Another in my fascinatin' series in which I tell you things you alread know...
Here's a little trick to help you be a better reasoner in general, based on a trick your mom taught you about how to be morally good. Since many mistakes in reasoning are actually moral mistakes--e.g. unfairly using different standards for yourself and others--it should come as no surprise that the same trick that helps you in your moral reasonings will help you in other domains as well.
The trick goes a little something like this: when you are evaluating an inference or assertion, simply ask yourself "what if the tables were turned?" That is, if you are evaluating someone else's inference or claim, ask "how would I evaluate this if I had made it?" And if you are evaluating your own inference or claim, ask "how would I evaluate it if someone I disagree with had made it?"
This trick works very well, and that's because we do tend to apply differential standards to the claims of those with whom we agree and those with whom we disagree. We tend to be far less critical of the inferences made by ourselves and our allies than we are of our opponents. This is the logical analog of certain well-known moral facts: we all have a tendency to cut ourselves more slack than we cut others.
Cognitive scientists tell us that humans have a tendency to accept rather uncritically claims that they find congenial, but to submit other claims to scrutiny until they find some flaw in them. There is a certain respect in which this may be a rational strategy, but the logical downside of this inclination should be fairly clear.
Of course, applying a consistent standard to yourself and others doesn't guarantee that you're applying the correct standard...but applying different standards does guarantee that you're getting it wrong at least half the time...
I liked the Scientific American article that speculates about the evolutionary basis of the double standard you talk about here.

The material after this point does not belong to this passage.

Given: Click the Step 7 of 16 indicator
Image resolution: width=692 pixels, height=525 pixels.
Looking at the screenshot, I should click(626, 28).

See Natural Born Liars.
It basically speculates that we employ this double standard, in which other's failings are more obvious to us than our own, in part because it makes us more effective liars. Like method actors, we need to believe we're being truthful in order to successfully deceive others. So, according to the article, our subconscious impels us into a self-serving act of deception aimed at someone else, while simultaneously deceiving our own conscious mind into thinking we're actually being honest..
The article's pretty skimpy on supporting detail, but I thought it provided an interesting notion of how the double standard might have evolved.